### What is being asked
Pick the lines holding the string "Switch" out of the records and copy them.

### Material provided
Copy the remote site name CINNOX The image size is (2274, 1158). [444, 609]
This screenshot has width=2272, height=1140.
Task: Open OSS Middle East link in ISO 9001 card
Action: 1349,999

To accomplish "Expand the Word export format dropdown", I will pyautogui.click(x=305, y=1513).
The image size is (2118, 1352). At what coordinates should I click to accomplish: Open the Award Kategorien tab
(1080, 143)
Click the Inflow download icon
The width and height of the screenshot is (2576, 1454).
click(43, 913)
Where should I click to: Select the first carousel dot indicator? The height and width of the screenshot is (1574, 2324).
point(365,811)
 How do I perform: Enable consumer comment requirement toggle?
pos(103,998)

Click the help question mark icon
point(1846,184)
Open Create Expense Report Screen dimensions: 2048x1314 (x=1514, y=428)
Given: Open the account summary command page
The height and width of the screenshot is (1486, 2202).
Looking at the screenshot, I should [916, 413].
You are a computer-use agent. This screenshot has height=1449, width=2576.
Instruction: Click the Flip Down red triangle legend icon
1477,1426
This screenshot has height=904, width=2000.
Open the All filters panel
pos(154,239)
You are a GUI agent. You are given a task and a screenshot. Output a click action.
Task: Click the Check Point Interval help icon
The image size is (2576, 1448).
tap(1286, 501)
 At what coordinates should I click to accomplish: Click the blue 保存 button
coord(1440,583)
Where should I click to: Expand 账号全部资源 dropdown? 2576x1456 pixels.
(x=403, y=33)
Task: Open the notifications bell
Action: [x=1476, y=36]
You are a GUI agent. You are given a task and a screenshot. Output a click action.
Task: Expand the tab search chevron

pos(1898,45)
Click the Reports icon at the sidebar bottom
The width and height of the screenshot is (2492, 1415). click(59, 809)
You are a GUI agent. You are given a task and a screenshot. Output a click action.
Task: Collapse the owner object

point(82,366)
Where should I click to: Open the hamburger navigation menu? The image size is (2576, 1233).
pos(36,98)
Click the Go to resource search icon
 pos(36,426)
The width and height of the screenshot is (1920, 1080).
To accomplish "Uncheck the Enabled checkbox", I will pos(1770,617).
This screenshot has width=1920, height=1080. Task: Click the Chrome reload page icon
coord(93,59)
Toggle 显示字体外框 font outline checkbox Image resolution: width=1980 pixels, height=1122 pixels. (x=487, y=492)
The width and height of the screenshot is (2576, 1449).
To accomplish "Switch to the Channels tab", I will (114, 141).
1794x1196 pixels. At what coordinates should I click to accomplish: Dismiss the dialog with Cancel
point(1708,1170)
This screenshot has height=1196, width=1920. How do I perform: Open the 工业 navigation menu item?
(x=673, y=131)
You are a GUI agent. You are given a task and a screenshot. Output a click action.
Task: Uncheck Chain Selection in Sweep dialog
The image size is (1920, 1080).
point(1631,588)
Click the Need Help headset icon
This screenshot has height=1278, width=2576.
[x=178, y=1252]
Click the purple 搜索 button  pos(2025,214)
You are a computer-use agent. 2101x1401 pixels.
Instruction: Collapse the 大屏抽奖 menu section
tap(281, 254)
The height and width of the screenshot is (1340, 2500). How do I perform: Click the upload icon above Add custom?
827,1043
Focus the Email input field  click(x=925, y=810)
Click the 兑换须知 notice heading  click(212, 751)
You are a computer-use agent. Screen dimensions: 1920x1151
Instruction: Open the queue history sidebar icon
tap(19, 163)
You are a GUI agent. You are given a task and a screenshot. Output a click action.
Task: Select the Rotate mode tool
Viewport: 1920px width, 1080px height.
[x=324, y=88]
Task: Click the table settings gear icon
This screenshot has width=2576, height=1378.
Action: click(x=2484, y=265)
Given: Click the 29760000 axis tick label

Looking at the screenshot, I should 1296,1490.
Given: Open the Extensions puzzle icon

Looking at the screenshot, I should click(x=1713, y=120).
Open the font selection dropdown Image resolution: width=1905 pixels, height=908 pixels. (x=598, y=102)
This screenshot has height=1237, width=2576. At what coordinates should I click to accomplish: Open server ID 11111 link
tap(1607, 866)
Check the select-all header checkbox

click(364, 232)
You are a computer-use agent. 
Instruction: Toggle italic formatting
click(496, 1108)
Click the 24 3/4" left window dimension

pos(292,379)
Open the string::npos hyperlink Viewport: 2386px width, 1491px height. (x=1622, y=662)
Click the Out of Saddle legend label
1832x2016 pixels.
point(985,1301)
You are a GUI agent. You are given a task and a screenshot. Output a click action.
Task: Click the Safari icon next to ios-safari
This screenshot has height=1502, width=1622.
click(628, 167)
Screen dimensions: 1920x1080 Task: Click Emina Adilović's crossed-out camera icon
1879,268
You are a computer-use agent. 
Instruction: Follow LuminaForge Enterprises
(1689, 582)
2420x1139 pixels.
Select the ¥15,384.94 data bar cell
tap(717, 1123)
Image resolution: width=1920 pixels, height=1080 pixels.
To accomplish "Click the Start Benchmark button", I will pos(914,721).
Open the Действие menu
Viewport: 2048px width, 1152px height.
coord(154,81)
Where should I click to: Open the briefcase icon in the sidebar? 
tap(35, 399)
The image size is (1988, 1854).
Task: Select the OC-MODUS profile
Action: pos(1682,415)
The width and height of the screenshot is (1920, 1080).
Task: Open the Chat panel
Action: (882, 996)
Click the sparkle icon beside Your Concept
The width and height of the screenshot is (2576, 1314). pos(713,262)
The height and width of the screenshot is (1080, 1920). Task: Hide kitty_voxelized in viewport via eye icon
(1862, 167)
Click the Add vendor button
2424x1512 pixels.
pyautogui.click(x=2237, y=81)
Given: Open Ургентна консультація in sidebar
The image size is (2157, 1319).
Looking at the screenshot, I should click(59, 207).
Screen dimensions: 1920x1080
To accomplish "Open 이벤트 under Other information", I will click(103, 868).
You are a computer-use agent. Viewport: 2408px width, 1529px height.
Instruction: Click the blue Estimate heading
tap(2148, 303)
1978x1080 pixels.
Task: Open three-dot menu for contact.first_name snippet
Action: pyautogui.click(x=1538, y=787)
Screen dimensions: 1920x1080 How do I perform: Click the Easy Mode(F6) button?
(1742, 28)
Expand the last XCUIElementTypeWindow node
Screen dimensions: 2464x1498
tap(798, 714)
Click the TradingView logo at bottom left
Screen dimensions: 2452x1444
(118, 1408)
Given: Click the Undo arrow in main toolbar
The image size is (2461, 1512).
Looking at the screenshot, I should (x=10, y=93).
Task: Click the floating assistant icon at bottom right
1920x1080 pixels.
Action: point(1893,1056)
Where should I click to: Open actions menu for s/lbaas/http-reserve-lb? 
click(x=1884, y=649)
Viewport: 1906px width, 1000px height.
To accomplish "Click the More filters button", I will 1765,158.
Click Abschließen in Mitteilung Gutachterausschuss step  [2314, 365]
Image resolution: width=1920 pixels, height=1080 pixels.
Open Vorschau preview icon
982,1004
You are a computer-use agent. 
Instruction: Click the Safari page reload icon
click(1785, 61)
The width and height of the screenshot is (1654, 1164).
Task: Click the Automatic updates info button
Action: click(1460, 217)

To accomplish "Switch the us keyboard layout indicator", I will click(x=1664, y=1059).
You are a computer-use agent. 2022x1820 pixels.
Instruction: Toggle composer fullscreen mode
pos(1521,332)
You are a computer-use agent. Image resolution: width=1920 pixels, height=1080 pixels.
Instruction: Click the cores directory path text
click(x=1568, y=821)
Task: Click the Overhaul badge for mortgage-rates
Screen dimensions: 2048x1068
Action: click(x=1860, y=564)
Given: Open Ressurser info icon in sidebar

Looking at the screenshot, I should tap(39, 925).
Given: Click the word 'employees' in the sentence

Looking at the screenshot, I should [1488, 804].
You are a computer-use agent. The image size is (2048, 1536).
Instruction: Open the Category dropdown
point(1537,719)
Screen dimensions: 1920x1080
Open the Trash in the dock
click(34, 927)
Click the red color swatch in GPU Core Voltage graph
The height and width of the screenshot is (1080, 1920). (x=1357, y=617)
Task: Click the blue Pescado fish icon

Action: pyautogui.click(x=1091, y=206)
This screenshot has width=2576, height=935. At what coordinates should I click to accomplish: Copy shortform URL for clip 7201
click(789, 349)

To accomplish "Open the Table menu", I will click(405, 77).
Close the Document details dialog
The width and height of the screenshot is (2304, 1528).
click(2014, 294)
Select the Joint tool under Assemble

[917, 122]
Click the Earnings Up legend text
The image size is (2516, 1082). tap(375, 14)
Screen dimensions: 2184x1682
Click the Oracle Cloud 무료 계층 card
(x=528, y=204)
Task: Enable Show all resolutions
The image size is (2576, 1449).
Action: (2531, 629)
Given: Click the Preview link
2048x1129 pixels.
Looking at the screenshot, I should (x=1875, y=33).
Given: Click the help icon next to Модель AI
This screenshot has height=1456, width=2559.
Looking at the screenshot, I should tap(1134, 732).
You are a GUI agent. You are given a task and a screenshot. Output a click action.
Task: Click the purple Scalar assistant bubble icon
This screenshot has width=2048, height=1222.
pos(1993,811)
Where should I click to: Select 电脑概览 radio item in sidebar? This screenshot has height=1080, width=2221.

### Solution to this task
To accomplish "Switch to the Channels tab", I will (114, 141).
To accomplish "Switch the us keyboard layout indicator", I will click(x=1664, y=1059).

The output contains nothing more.